• What to work on:
Images do not belong in the copy. Set down all the entries exactly.

• Extracted records:
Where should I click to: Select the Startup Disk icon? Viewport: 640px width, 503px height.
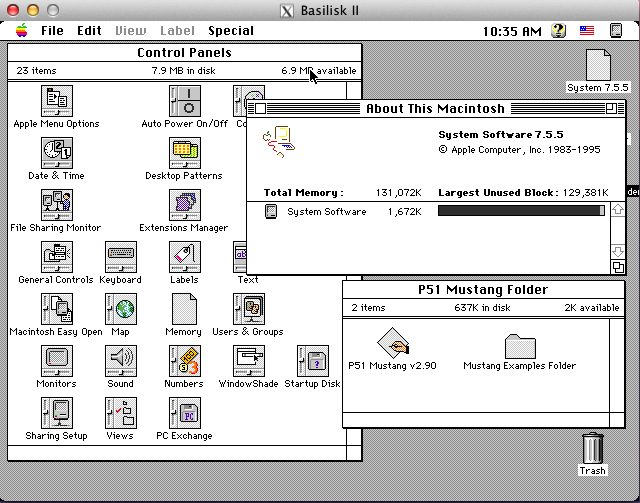[312, 361]
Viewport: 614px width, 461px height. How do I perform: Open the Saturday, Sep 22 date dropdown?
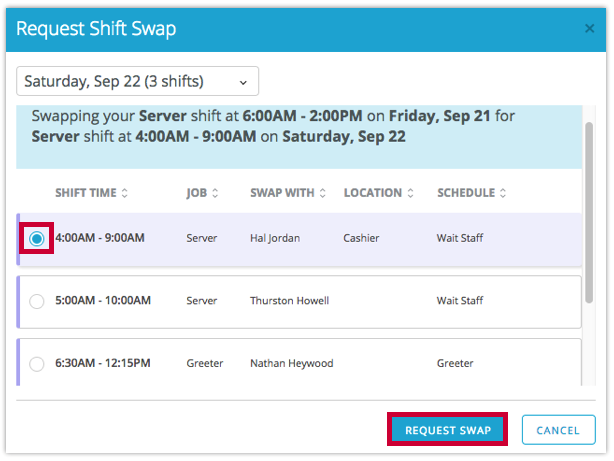coord(137,81)
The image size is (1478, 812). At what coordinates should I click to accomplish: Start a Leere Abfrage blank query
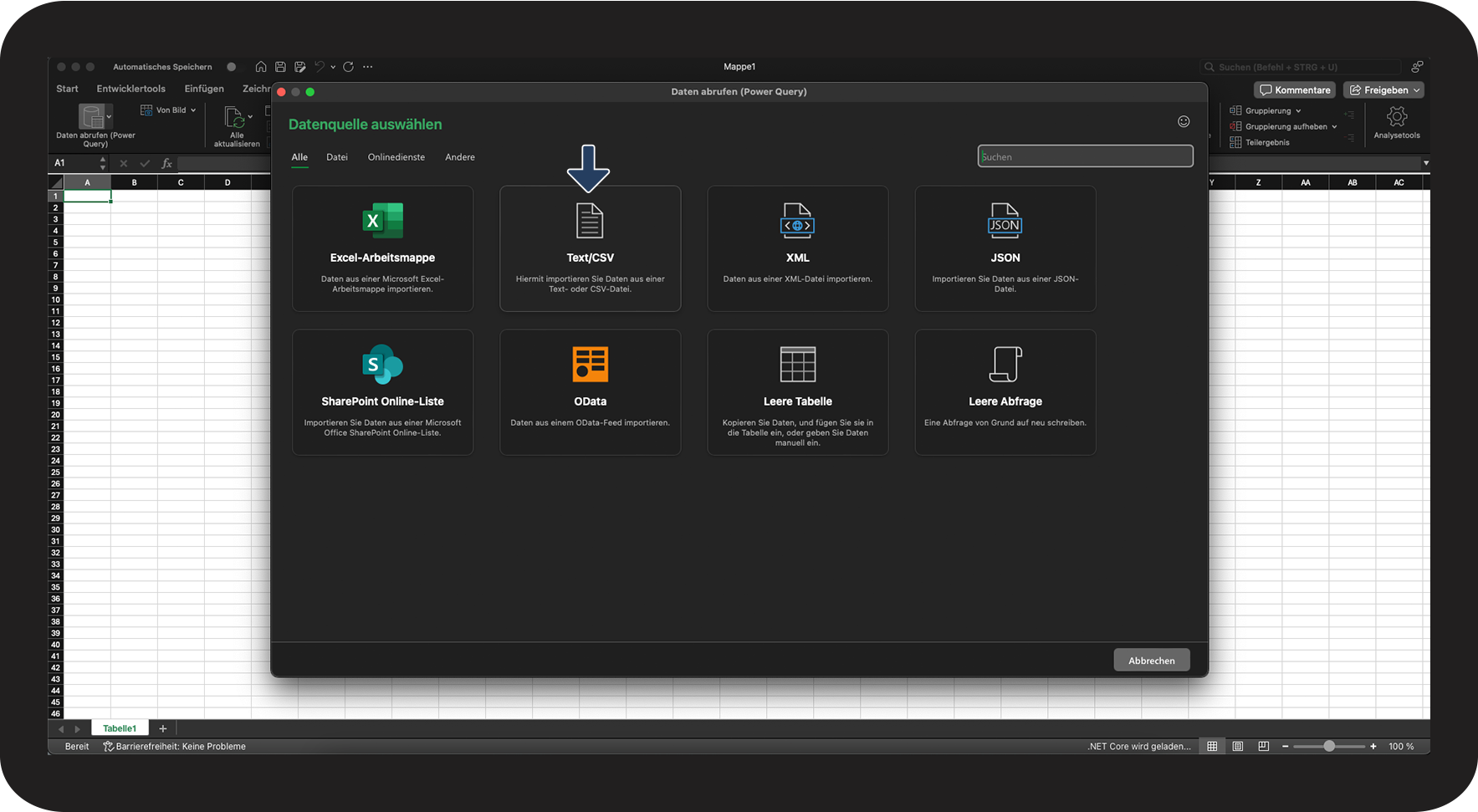(x=1005, y=392)
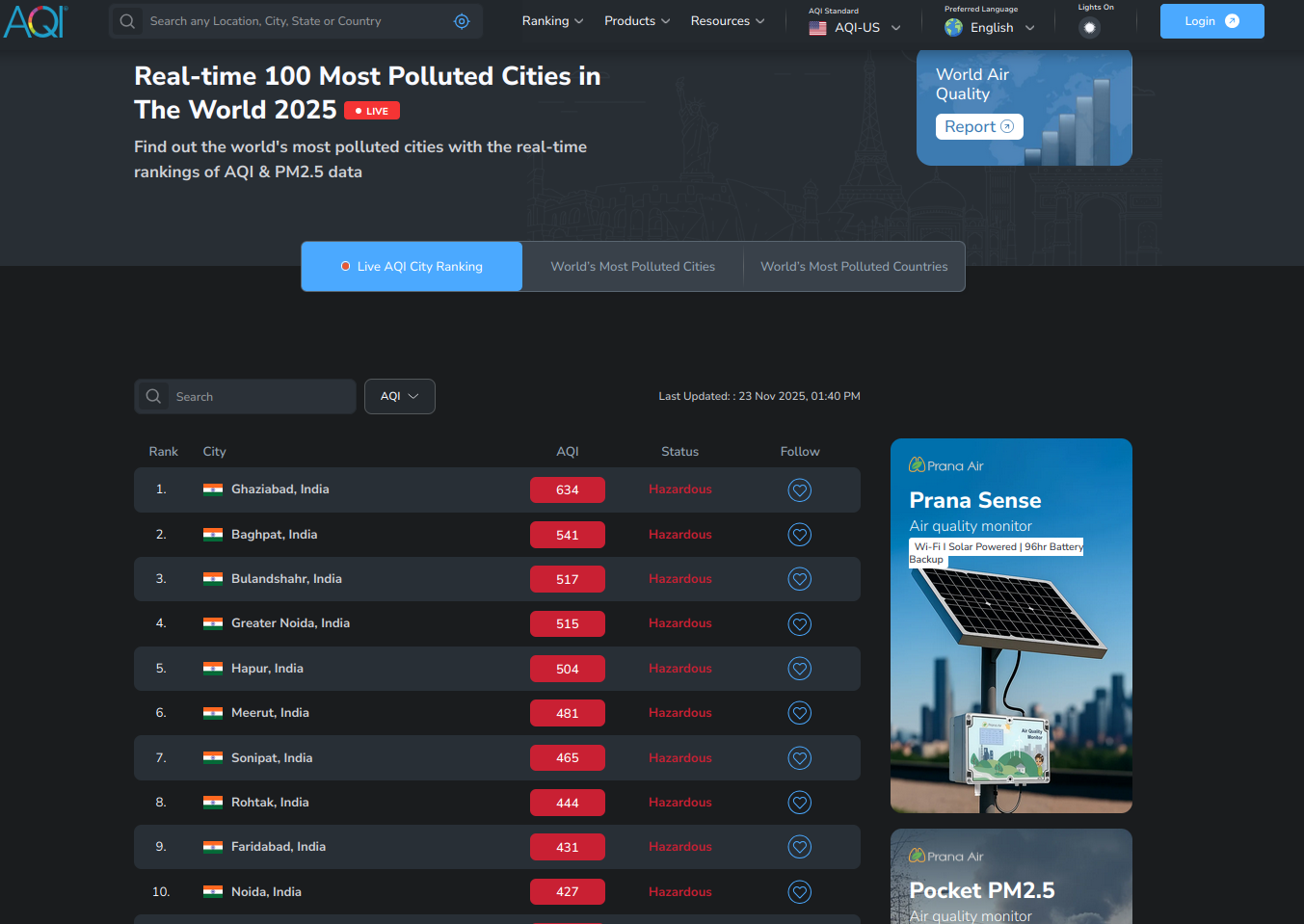Toggle follow for Baghpat, India
The height and width of the screenshot is (924, 1304).
(799, 535)
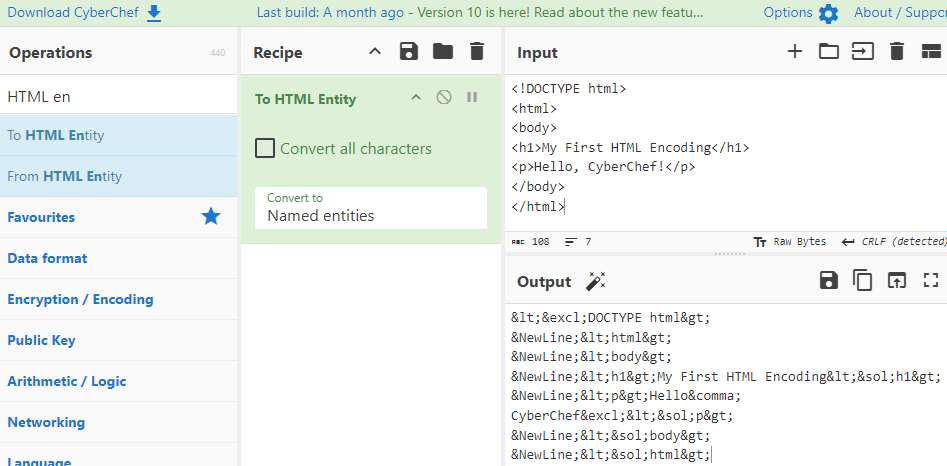
Task: Open a folder as input
Action: 829,52
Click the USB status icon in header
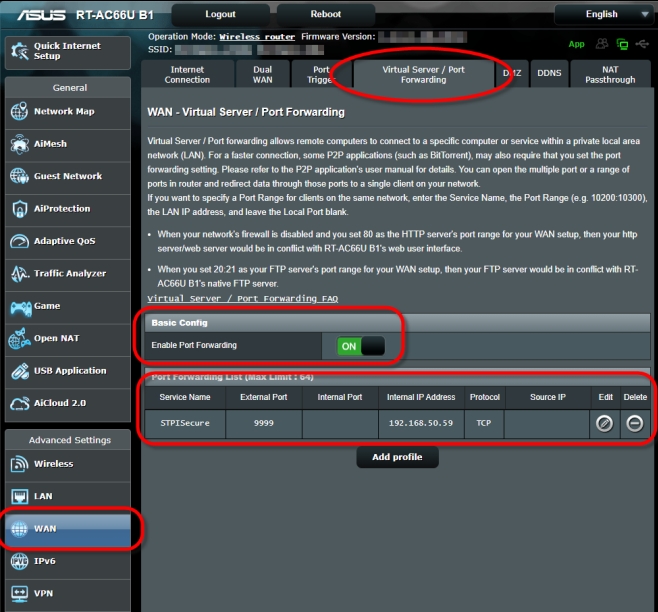658x612 pixels. (x=641, y=45)
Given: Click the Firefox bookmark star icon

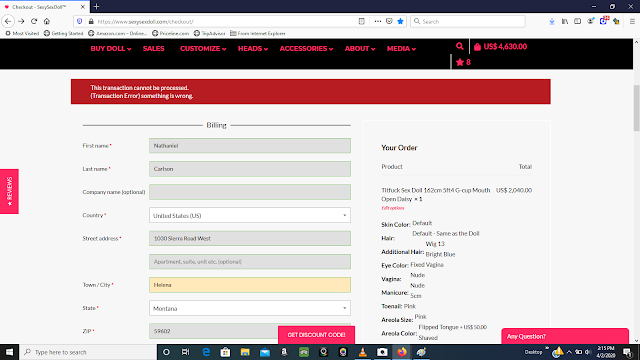Looking at the screenshot, I should [400, 21].
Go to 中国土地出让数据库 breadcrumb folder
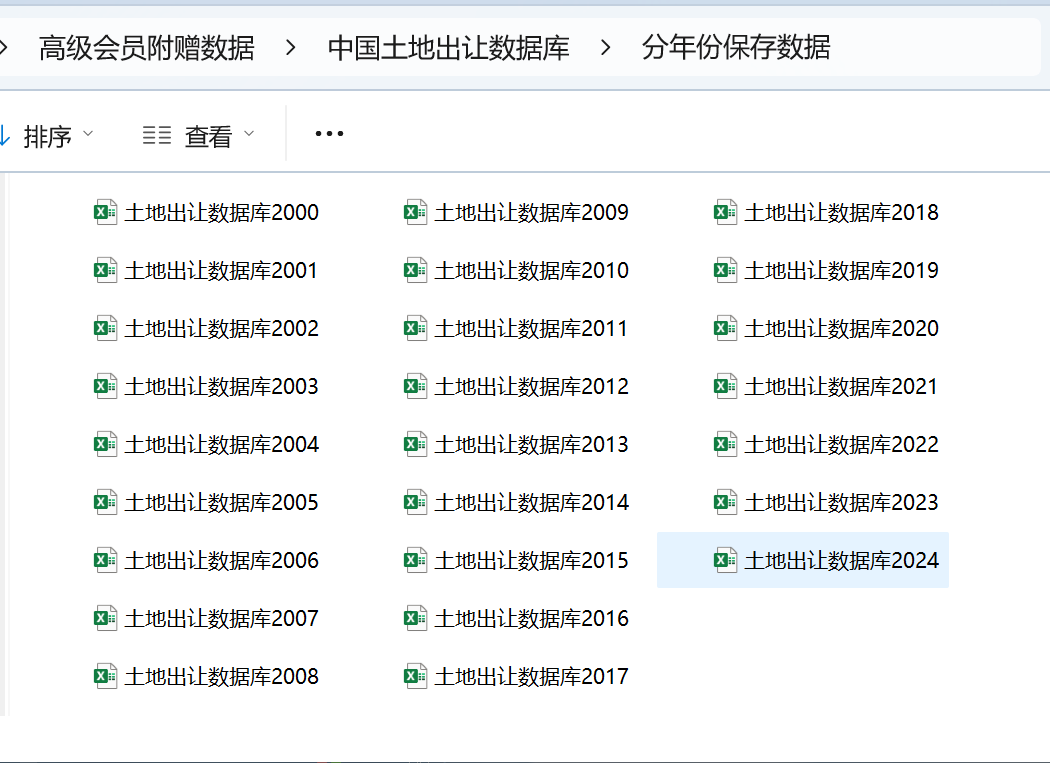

• Answer:
Where should I click to: Select the Startup Disk icon? Viewport: 640px width, 503px height.
[312, 361]
Viewport: 614px width, 461px height. How do I perform: Open the Saturday, Sep 22 date dropdown?
coord(137,81)
The image size is (1478, 812). At what coordinates should I click to accomplish: Start a Leere Abfrage blank query
(x=1005, y=392)
Toggle follow for Baghpat, India
The height and width of the screenshot is (924, 1304).
(799, 535)
Task: Open a folder as input
Action: 829,52
Click the USB status icon in header
658x612 pixels. (x=641, y=45)
Given: Click the Firefox bookmark star icon

Looking at the screenshot, I should [400, 21].
Go to 中国土地出让数据库 breadcrumb folder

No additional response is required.